John Kelly

Personal information
- Nationality: Irish/British
- Born: 17 January 1932 Belfast, Northern Ireland
- Died: 29 December 2016 (aged 84)
- Height: 5 ft 4 in (163 cm)
- Weight: Bantamweight, featherweight

Boxing career
- Stance: Southpaw

Boxing record
- Total fights: 28
- Wins: 24
- Win by KO: 14
- Losses: 4

Medal record
| Silver medal – second place | 1951 European Champs. – Milan | (bantamweight) |

= John Kelly (boxer) =

Northern Irish boxer (1932–2016)

John Kelly (17 January 1932 – 29 December 2016) was a boxer from Northern Ireland who was Irish, British, and European bantamweight champion in the 1950s.

==Career==
Born in Belfast, Kelly first had success as an amateur. He finished as runner-up in the Irish bantamweight final and went on to win a silver medal at the European Amateur Boxing Championships in Milan in May 1951.

He made his professional debut in December 1951 with a win over Peter Morrison. He had 13 fights in 1952, all of them wins, including a points victory over Hogan Bassey. He was still unbeaten by June 1953, when he faced Bunty Doran at the Ulster Hall, Belfast for the Irish bantamweight title and the BBBofC Northern Ireland Area title. Kelly stopped Doran in the eleventh round to take both titles.

His next fight came in October 1953, when he challenged for Peter Keenan's British and European titles at the King's Hall, Belfast. The fight went the full 15 rounds, with Kelly getting the decision. He beat Jean Kidy in November, before defending his European title in February 1954 against French champion Robert Cohen, the fight delayed by a month due to a shoulder injury to Cohen. Cohen knocked Kelly down five times in the second round, and after a further knockdown in the third, Kelly's corner threw in the towel.

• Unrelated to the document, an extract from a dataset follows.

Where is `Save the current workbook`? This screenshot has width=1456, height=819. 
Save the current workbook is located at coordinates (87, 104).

Kelly was knocked out in the ninth round by Belgian champion Pierre Cossemyns in April 1954. In September he defended his British title against Keenan; Keenan knocked him out in the sixth round to regain the title.

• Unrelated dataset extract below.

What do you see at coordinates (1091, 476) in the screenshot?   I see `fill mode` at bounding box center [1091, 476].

Kelly moved up to featherweight and in March 1955 stopped Laurie McShane in the fourth round. He followed this in June with a points win over Aime Devisch, but in August was knocked out in the first round by Teddy Peckham.

Kelly returned in 1957 with an eighth round knockout of Teddy Barker, but this proved to be his final fight.

Kelly died on 29 December 2016, aged 84.